"""

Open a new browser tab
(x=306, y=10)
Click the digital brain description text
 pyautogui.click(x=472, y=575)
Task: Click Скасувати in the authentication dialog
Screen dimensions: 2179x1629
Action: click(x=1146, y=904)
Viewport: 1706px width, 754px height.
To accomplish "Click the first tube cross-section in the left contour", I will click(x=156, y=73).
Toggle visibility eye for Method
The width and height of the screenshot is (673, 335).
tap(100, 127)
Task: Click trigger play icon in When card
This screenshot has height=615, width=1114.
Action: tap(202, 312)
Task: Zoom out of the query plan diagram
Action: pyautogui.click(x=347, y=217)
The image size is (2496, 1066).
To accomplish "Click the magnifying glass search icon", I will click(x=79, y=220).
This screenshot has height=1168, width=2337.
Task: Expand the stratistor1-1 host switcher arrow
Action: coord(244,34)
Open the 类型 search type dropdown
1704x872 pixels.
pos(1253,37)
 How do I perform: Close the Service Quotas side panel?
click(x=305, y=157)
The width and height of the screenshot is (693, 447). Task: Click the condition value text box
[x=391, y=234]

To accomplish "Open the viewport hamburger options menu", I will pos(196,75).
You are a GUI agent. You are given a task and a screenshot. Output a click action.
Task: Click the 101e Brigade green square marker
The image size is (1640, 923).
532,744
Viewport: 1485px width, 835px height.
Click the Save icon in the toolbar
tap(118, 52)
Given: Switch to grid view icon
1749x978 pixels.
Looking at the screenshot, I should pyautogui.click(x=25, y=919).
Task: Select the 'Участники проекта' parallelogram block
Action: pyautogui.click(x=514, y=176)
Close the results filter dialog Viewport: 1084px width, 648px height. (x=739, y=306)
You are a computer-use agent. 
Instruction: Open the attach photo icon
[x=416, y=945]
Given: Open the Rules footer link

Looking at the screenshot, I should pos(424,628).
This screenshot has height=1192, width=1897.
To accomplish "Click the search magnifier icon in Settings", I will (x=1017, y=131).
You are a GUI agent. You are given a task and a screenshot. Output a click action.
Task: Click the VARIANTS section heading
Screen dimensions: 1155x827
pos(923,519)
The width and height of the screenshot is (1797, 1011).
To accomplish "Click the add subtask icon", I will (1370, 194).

"""

ACTIVITY - Could you copy out the data in full, exactly as it is written?

TASK ANSWER -
Open a new browser tab
(x=306, y=10)
Click the digital brain description text
 pyautogui.click(x=472, y=575)
Task: Click Скасувати in the authentication dialog
Screen dimensions: 2179x1629
Action: click(x=1146, y=904)
Viewport: 1706px width, 754px height.
To accomplish "Click the first tube cross-section in the left contour", I will click(x=156, y=73).
Toggle visibility eye for Method
The width and height of the screenshot is (673, 335).
tap(100, 127)
Task: Click trigger play icon in When card
This screenshot has height=615, width=1114.
Action: tap(202, 312)
Task: Zoom out of the query plan diagram
Action: pyautogui.click(x=347, y=217)
The image size is (2496, 1066).
To accomplish "Click the magnifying glass search icon", I will click(x=79, y=220).
This screenshot has height=1168, width=2337.
Task: Expand the stratistor1-1 host switcher arrow
Action: coord(244,34)
Open the 类型 search type dropdown
1704x872 pixels.
pos(1253,37)
 How do I perform: Close the Service Quotas side panel?
click(x=305, y=157)
The width and height of the screenshot is (693, 447). Task: Click the condition value text box
[x=391, y=234]

To accomplish "Open the viewport hamburger options menu", I will pos(196,75).
You are a GUI agent. You are given a task and a screenshot. Output a click action.
Task: Click the 101e Brigade green square marker
The image size is (1640, 923).
532,744
Viewport: 1485px width, 835px height.
Click the Save icon in the toolbar
tap(118, 52)
Given: Switch to grid view icon
1749x978 pixels.
Looking at the screenshot, I should pyautogui.click(x=25, y=919).
Task: Select the 'Участники проекта' parallelogram block
Action: pyautogui.click(x=514, y=176)
Close the results filter dialog Viewport: 1084px width, 648px height. (x=739, y=306)
You are a computer-use agent. 
Instruction: Open the attach photo icon
[x=416, y=945]
Given: Open the Rules footer link

Looking at the screenshot, I should pos(424,628).
This screenshot has height=1192, width=1897.
To accomplish "Click the search magnifier icon in Settings", I will (x=1017, y=131).
You are a GUI agent. You are given a task and a screenshot. Output a click action.
Task: Click the VARIANTS section heading
Screen dimensions: 1155x827
pos(923,519)
The width and height of the screenshot is (1797, 1011).
To accomplish "Click the add subtask icon", I will (1370, 194).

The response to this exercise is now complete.